Non basta: la lettera chiede un settore finanziario più competitivo e non sempre garantito dai soldi dei cotnribuenti. Benissimo. Peccato che questi 2 governi siano davvero i meno adatti a parlare in questo caso. Il Regno Unito sta velocemente uscendo dal giro europeo proprio in difesa degli interessi della City - contrario pure alla Tobin Tax, per non parlare dello spezzatino bancario che è l'unica maniera per impedire il too big to fail. E il governo Passera-Monti ha da poco creato un fondo di garanzia pubblico per le banche, i cui prestiti sono ora garantiti dallo Stato.
Il testo si chiude brillantemente con un accenno al mercato del lavoro, da rendere più competitivo. Bravo Monti! Prima va in Europa a dire che bisogna liberalizzare (leggi: licenziare), poi torna in Italia e comanda a colpi di decreto dicendo che ce l'ha imposto l'Europa. Insomma, viene in mente una vecchia copertina di Cuore


Il risultato incredibile è che una lettera di questo tenore riesce pure a far risultare simpatici e coerenti i 2 principali leader europei che non hanno firmato: Merkel e Sarkozy......

Thursday, 9 February 2012

Paghi la Grecia per tutti

In Grecia i guai non finiscono mai. Son due anni che la UE impone tagli, e son due anni che questi tagli recessivi peggiorano la situazione, affondano l'economia e le finanze pubbliche e, a ruota, richiedono altri tagli.
Adesso l'Europa ricatta nuovamente Atene, sfruttando un meccanismo di aiuti sadico: le tranche del prestito accordato negli anni scorsi vengono ridiscusse prima di ogni  disborso del prestito, imponendo sempre nuove condizioni.
Ora si ordinano altri tagli ai salari minimi, alle pensioni, e alle spese sui farmaci. Che vergogna, prendersela con i più deboli, i più poveri, gli anziani, i malati. Il salario minimo dovrebbe essere ridotto a meno di 600 euro mensili, livellli da fame mentre gas e petrolio aumentano. Questa è l'idea brillante per rilanciare la competitività greca, sfruttare ed affamare i lavoratori. Manco in Cina!
Anche perchè al momento la Grecia non ha una democrazia migliore di quella, inesistente, cinese. La UE non tratta neanche più, manda lettere ultimative. Chiarissimi i tedeschi: o facciamo come si dice noi, o falliscono. Mentre per banche ed hedge fund l'adesione all'haircut sui titoli è su base completamente volontaria, ci mancherebbe.
--------------------
Consegna:
(a) Che cosa ha creato da poco il governo Passera-Monti per le banche, secondo il brano?
(b) Quali sono i due principali leader europei che non hanno firmato la lettera?
(c) A quale livello mensile dovrebbe essere ridotto il salario minimo in Grecia?
L'elenco qui sotto è materiale a sé, indipendente dal brano.

Elenco fornito:
--------------------
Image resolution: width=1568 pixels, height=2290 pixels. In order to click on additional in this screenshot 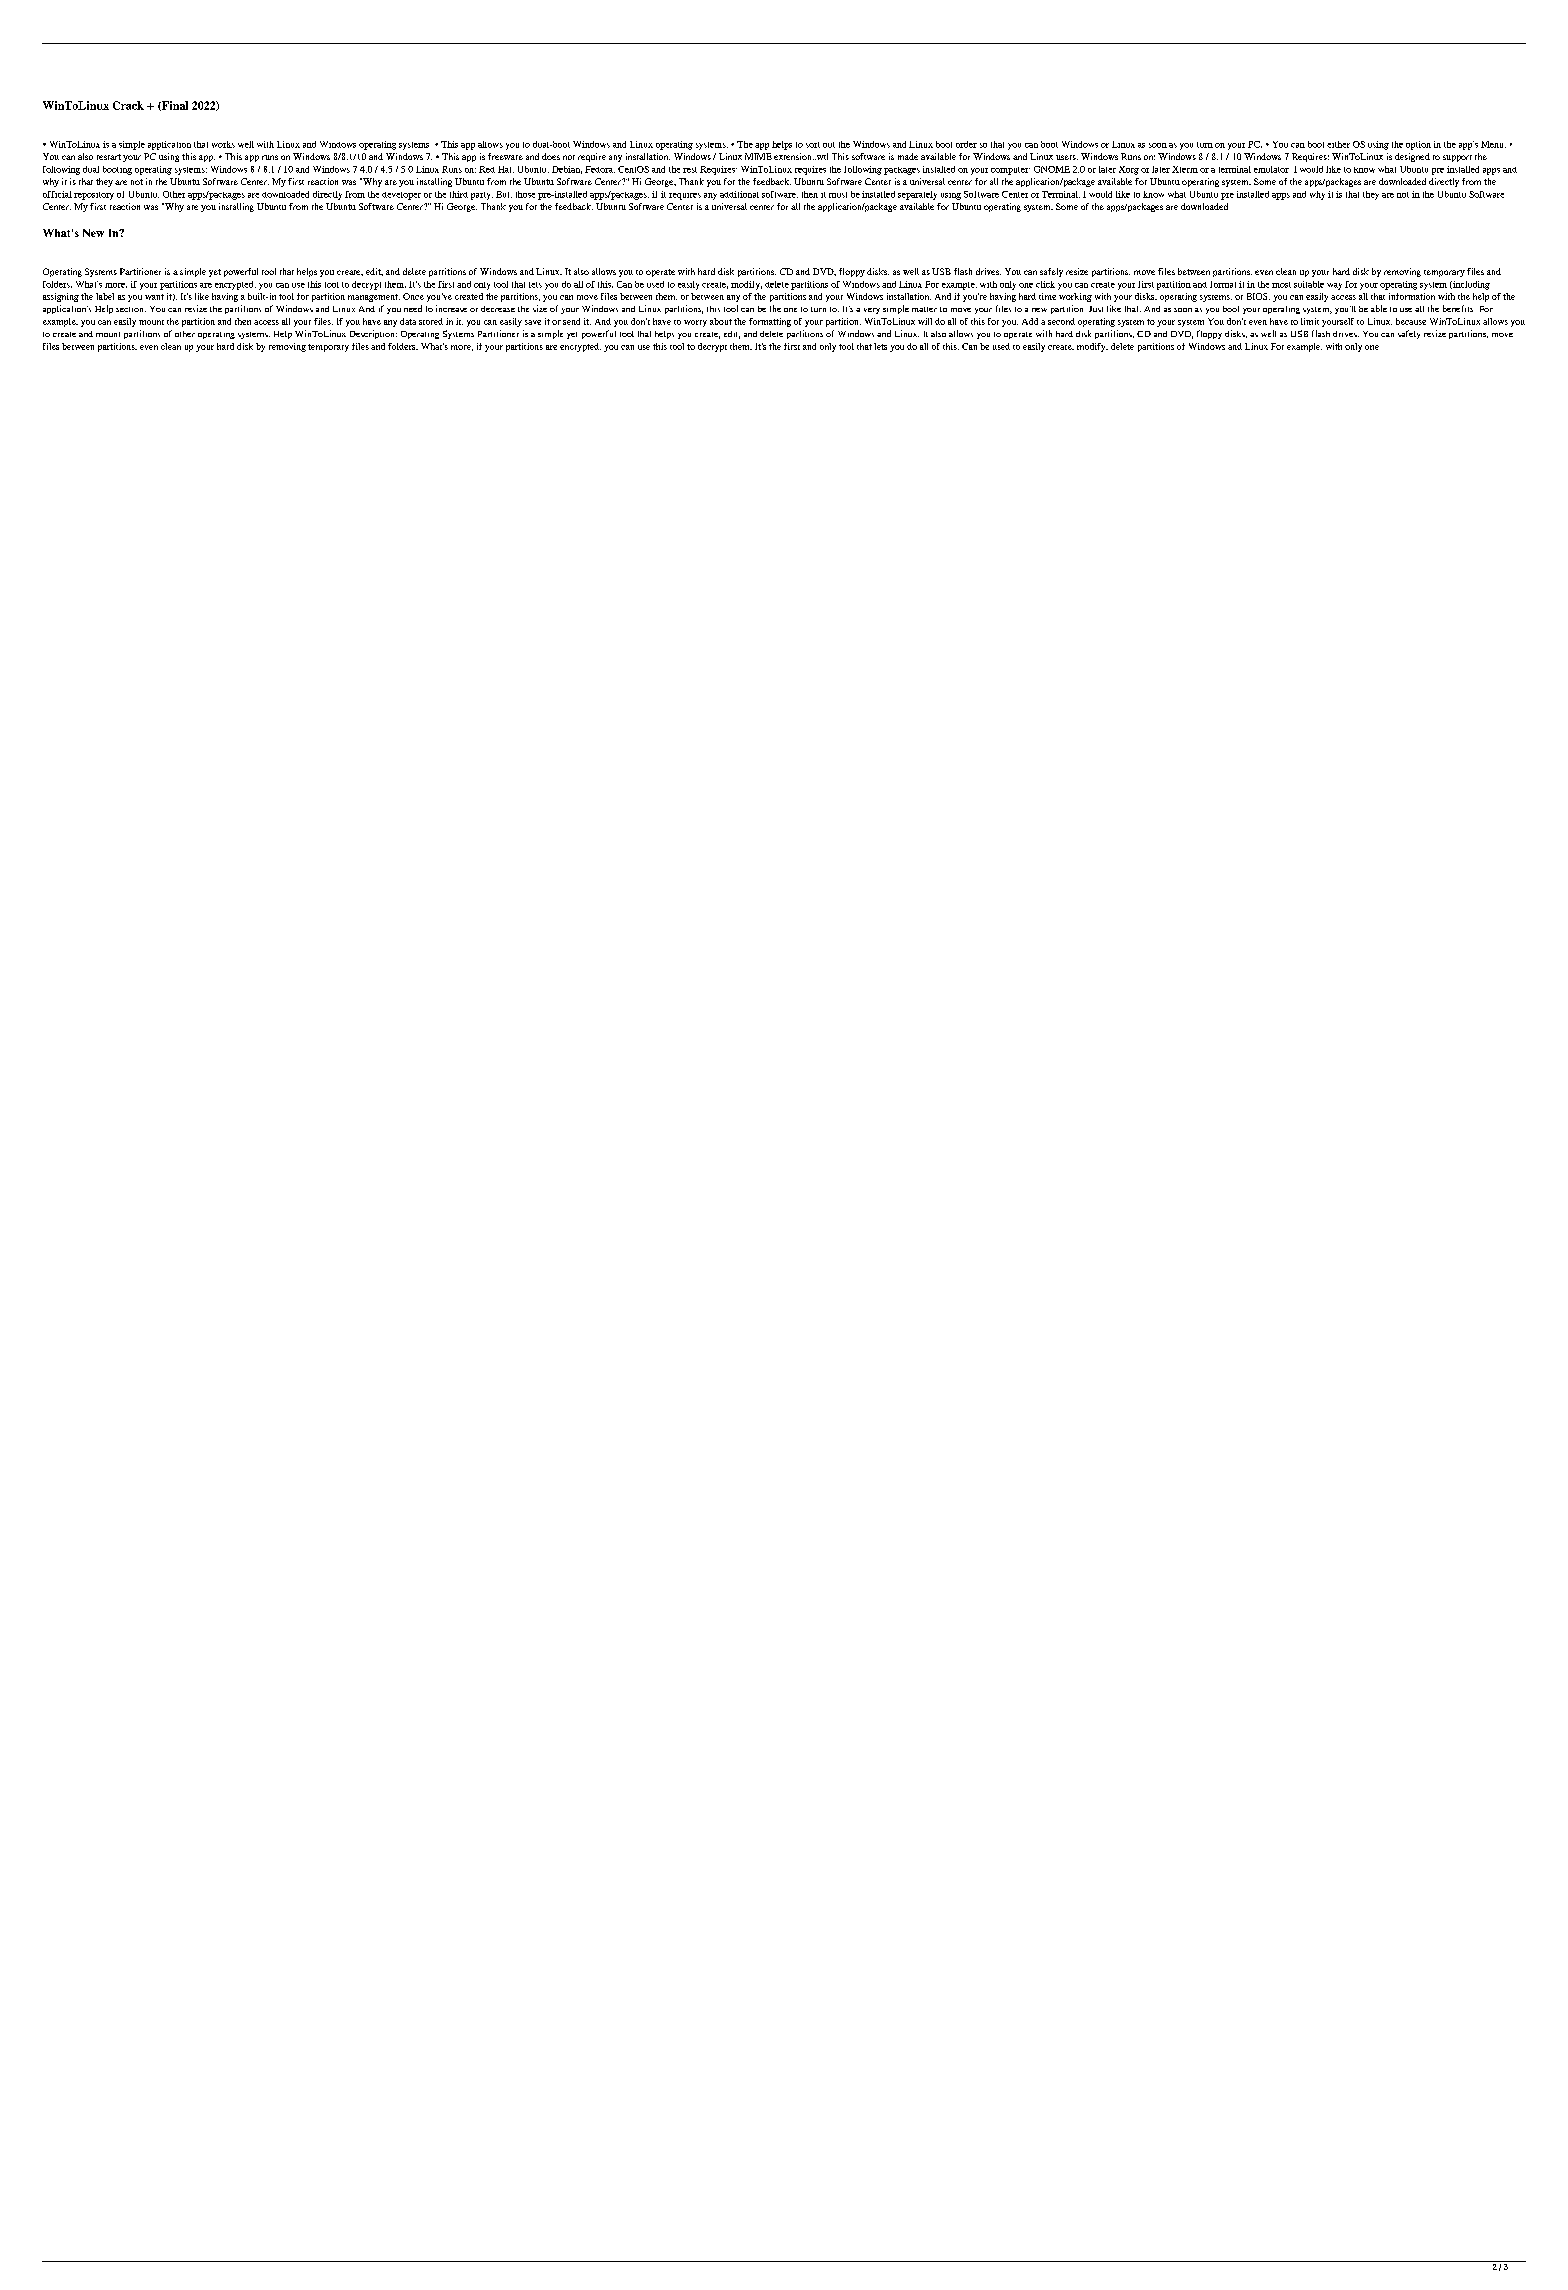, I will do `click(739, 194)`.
--------------------
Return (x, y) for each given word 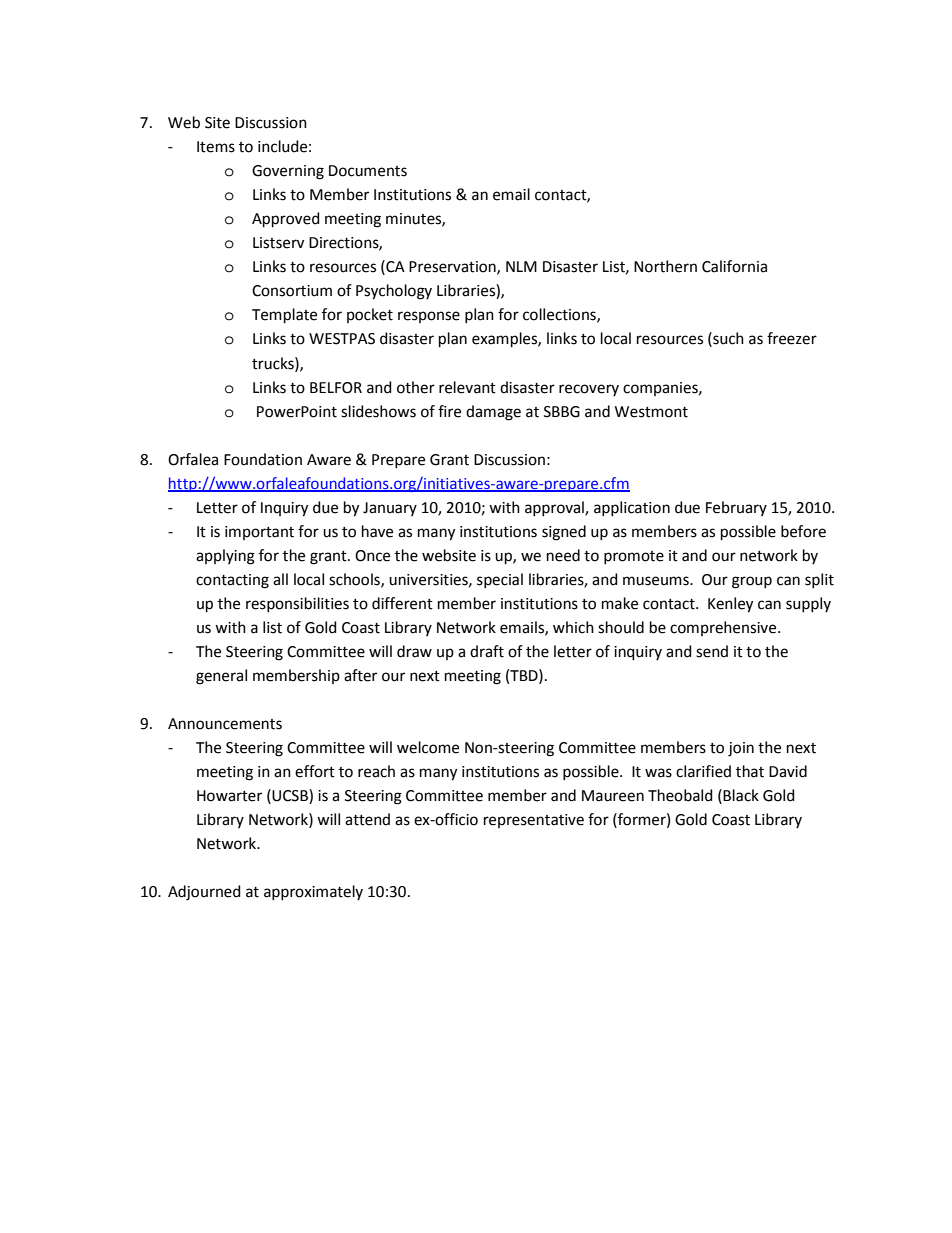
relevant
--------------------
Risposta corretta:
(a) Un fondo di garanzia pubblico per le banche, i cui prestiti sono ora garantiti dallo Stato.
(b) Merkel e Sarkozy.
(c) A meno di 600 euro mensili.